Urbatsch scheint im Einsatz für Chancengleichheit ihre Berufung gefunden zu haben. Nach einem Jahrzehnt ArbeiterKind zieht sie eine positive Bilanz: Anfangs sei es in Deutschland noch kein Thema gewesen, inzwischen sei man für Arbeiterkinder an der Hochschule sensibilisiert, es gebe Programme und Beiträge zum Thema auf Konferenzen. “Aber natürlich gibt es immer noch viel zu tun”, sagt sie mit resoluter Stimme.
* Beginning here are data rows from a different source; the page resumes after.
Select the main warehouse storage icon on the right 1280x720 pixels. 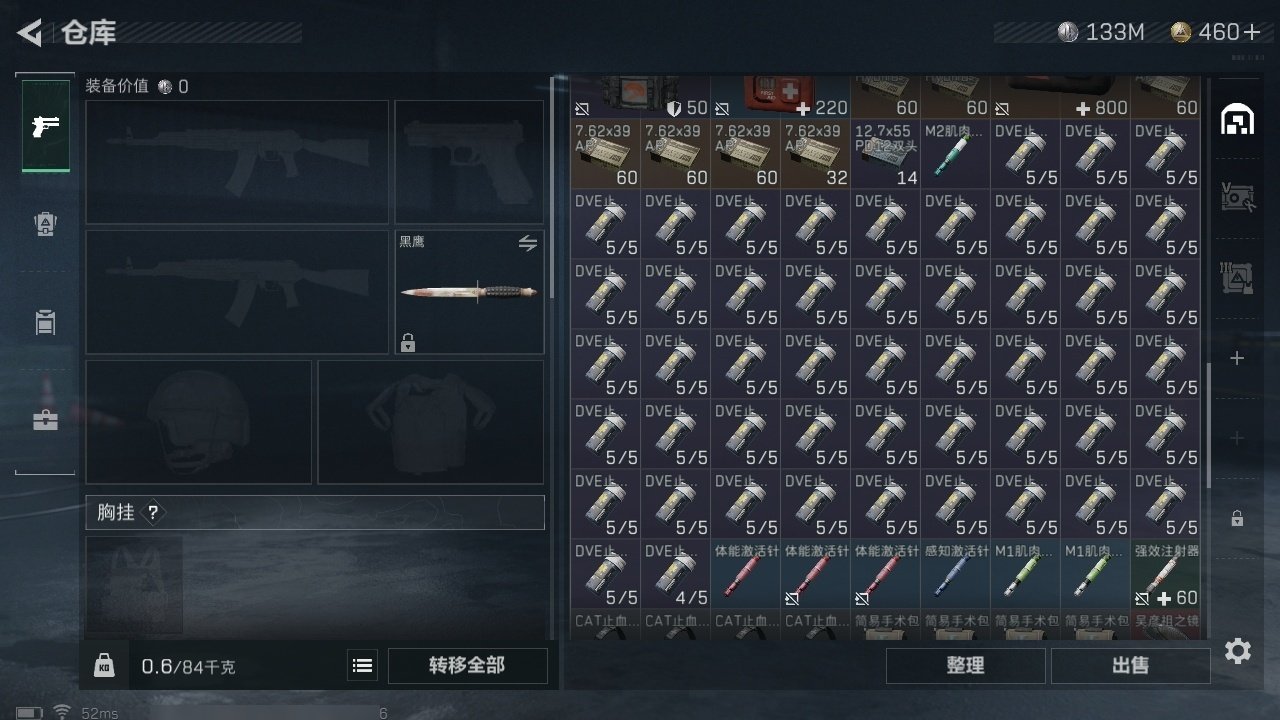point(1237,120)

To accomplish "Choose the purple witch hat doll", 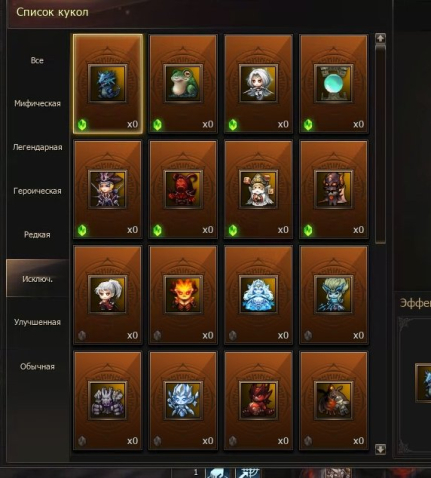I will tap(108, 189).
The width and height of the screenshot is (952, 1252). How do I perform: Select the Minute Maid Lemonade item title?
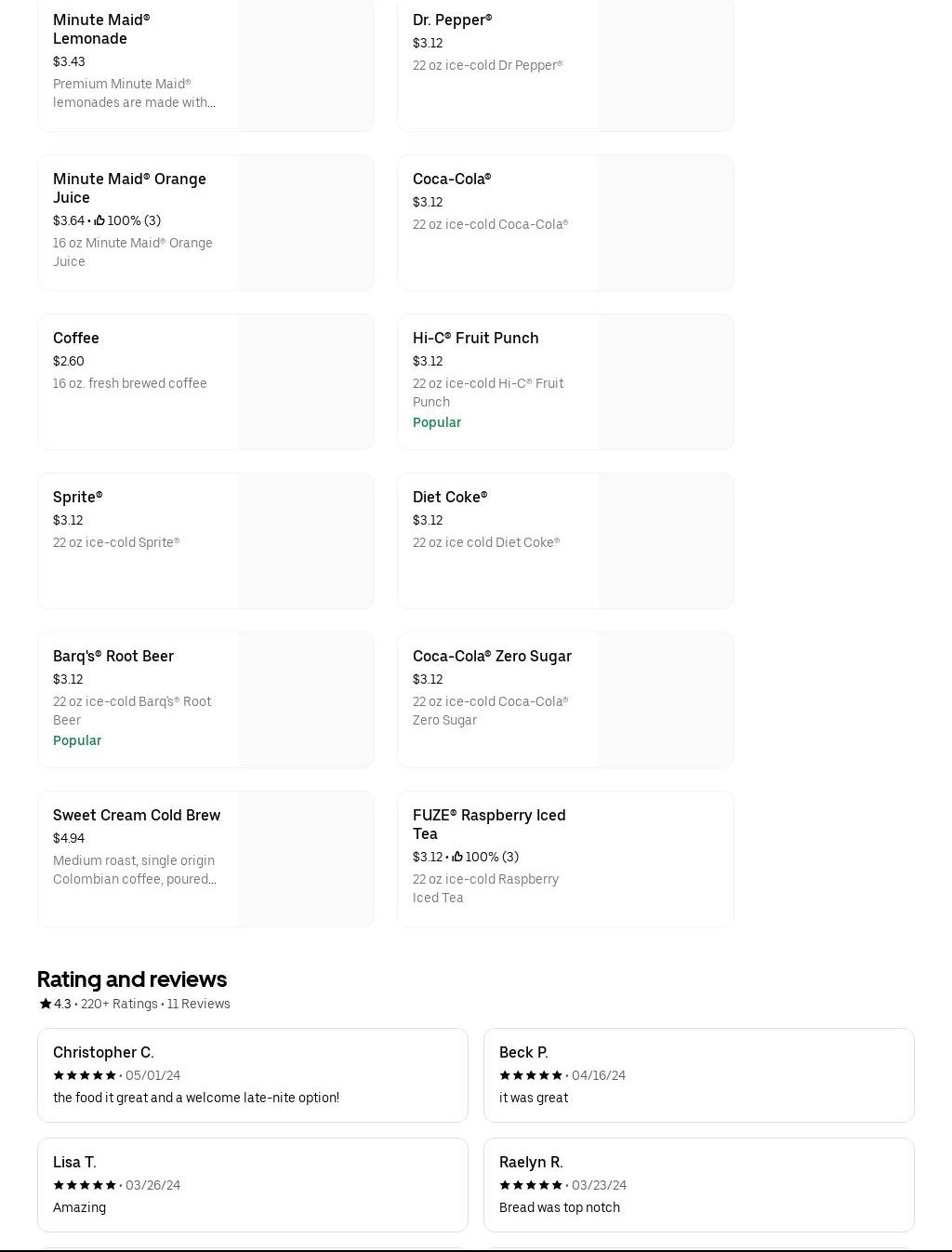click(101, 29)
Es klingt, als habe sie Aussagen schon häufig mit diesem Satz beendet.

Von den Dingen, die es noch zu tun gibt, hat Urbatsch eine klare Vorstellung. “In Deutschland spielen die Eltern in der Schule eine sehr große Rolle”, erklärt sie. “Sei es bei den Hausaufgaben oder finanziell. Das ist eigentlich der Systemfehler. Wir müssen an den Punkt kommen, dass Schule ohne Eltern funktioniert.” Weilacher sieht vor allem das Informationsdefizit als Hindernis für die Chancengleichheit. Hätte er vor dem Studium einen persönlichen Ansprechpartner gehabt, wäre er vielleicht auf Stipendien zu sprechen gekommen. Noch wertvoller sind Berater aber vielleicht für die Motivation der Studierenden. “Es ist wichtig, dass man jemanden hat, der einen pusht, sodass man Selbstbewusstsein aufbauen kann”, sagt Weilacher. Oft ist Selbstbewusstsein das Einzige, das den Ratsuchenden fehlt: Manche bekämen kurz vor dem Studium kalte Füße, erzählt Urbatsch. “Da muss man einfach sagen: ‘Das ist doch alles super, mach das.’ Viele kommen gar nicht noch mal, die brauchen einfach einen Schubs.”

Wie sollen die nächsten zehn Jahre für ArbeiterKind aussehen? Die Organisation wachse weiter, erklärt Urbatsch. “Wir wollen noch mehr aufs Land. Da sind so viele junge Menschen, die Ambitionen haben, aber keine Informationen kriegen.” Und wenn sie mal nicht mehr bei ArbeiterKind sein sollte? Katja Urbatsch strahlt weiter, wirkt völlig gelassen. “Ich denke, ich würde immer was finden”, sagt sie. “Ich habe da jetzt einfach so ein Selbstbewusstsein entwickelt.”